[Problem requirements]
For the data below, work out the number of lines containing the string "agent" and answer with that number only.

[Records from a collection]
------------------------------------------------------------
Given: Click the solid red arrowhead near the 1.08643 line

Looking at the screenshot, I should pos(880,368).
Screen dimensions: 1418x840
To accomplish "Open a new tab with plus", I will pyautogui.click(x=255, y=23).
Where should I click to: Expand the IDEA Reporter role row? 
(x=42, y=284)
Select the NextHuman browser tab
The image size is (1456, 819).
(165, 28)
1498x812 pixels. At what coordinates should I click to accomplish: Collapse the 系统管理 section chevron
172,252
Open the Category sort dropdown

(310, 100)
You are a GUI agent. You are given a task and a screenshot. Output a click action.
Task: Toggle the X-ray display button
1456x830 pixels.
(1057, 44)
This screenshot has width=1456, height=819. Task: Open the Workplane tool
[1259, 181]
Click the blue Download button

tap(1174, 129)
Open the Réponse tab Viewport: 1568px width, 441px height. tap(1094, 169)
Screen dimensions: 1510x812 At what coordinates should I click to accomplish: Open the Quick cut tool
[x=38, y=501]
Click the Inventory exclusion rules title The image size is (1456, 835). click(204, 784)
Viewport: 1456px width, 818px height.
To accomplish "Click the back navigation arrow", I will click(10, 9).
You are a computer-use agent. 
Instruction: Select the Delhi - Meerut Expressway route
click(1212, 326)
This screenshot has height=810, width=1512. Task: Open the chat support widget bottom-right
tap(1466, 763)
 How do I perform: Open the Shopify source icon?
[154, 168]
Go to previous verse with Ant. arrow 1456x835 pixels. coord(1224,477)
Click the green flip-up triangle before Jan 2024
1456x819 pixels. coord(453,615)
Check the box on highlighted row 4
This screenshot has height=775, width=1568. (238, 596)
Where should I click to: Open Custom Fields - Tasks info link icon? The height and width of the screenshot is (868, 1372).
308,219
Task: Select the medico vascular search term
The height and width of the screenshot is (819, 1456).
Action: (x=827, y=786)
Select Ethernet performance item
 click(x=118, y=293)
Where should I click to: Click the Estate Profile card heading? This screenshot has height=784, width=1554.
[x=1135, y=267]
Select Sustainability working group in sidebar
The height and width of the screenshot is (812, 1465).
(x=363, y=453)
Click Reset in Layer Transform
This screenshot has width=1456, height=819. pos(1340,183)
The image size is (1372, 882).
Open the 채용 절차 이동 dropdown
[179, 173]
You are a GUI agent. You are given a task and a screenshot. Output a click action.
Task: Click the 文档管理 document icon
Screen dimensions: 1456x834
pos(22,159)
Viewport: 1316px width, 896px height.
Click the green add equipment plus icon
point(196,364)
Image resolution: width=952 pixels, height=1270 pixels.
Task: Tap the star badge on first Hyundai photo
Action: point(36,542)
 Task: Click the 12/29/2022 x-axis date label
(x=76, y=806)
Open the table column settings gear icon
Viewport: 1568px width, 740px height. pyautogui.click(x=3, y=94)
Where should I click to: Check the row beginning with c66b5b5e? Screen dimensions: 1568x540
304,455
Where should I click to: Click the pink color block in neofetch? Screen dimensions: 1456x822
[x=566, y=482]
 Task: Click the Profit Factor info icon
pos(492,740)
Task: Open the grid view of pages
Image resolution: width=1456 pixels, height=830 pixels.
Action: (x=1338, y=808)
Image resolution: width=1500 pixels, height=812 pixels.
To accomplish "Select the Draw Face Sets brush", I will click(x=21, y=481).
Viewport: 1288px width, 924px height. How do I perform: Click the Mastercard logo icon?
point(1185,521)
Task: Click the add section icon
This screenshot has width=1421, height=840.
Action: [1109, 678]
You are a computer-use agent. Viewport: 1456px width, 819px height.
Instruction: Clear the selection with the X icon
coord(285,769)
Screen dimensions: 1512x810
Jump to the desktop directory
------------------------------------------------------------
[Output]
4